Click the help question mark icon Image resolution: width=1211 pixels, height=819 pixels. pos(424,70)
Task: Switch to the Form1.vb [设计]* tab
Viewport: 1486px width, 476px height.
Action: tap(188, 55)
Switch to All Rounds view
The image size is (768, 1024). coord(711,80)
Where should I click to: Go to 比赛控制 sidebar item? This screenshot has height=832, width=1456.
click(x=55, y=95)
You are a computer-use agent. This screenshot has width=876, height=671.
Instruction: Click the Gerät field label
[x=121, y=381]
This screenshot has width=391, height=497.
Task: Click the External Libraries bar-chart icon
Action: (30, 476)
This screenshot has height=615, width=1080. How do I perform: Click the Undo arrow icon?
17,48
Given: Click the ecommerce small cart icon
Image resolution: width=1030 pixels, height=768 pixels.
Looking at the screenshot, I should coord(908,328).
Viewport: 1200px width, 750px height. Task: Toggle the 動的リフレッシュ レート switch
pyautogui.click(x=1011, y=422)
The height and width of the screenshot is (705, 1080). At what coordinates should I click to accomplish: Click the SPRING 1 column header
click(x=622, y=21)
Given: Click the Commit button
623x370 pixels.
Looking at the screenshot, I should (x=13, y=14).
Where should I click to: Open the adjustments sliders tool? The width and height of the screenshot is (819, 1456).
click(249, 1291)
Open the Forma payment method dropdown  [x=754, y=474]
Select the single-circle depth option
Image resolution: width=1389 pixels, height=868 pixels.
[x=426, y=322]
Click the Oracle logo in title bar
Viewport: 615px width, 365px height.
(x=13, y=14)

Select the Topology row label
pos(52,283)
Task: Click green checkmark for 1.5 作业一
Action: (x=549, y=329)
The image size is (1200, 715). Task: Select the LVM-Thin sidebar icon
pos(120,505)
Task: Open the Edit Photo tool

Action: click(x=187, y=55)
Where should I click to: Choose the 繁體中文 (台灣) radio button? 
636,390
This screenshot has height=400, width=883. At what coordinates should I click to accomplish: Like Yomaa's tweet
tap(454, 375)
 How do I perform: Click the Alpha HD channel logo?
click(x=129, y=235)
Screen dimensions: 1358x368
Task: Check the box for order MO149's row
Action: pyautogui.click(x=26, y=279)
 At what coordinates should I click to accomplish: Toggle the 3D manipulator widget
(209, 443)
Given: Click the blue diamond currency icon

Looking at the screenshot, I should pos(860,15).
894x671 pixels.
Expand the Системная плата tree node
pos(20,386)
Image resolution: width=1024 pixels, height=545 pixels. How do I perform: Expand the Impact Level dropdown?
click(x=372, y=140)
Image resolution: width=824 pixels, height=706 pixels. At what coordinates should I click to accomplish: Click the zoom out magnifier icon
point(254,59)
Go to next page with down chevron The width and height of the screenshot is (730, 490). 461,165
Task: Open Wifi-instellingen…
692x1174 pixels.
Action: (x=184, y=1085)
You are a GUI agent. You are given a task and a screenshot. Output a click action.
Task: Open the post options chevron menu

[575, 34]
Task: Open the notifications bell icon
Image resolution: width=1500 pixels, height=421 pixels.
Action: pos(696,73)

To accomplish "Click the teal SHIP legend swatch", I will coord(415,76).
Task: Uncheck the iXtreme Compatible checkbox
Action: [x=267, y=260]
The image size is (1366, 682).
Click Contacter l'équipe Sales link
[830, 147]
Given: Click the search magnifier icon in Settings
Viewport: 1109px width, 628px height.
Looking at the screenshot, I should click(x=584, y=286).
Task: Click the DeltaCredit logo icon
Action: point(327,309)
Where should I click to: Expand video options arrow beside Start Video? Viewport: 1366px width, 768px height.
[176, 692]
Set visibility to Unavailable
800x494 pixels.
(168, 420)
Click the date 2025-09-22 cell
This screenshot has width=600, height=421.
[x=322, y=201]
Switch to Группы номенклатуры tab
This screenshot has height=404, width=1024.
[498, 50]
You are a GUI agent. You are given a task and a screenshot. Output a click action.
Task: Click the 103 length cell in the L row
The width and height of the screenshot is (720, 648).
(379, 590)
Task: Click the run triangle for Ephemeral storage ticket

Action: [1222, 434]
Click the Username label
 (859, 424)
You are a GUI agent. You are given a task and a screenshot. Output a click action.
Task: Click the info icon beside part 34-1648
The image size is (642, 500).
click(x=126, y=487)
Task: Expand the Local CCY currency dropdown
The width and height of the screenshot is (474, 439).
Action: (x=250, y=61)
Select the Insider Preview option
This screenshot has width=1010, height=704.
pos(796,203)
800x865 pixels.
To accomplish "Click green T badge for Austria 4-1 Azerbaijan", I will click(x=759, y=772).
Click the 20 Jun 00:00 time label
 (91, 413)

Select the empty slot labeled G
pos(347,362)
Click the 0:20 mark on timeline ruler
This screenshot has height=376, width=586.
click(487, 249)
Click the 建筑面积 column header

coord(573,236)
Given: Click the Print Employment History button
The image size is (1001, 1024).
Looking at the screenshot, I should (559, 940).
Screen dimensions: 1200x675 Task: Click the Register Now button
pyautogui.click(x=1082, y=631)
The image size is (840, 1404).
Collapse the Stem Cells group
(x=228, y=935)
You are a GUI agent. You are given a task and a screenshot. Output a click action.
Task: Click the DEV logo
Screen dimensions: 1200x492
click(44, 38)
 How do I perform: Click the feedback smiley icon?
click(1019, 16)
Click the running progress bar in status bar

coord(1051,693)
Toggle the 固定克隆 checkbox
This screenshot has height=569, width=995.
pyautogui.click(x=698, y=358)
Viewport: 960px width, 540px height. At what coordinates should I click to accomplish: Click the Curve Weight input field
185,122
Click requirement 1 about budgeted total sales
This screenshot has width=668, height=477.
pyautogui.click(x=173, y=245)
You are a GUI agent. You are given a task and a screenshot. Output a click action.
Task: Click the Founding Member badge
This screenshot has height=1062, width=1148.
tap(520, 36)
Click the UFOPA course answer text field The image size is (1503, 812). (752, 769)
──────
Your assignment: Provide only the count of lines within the entries above that include the string "badge".

Written answer: 2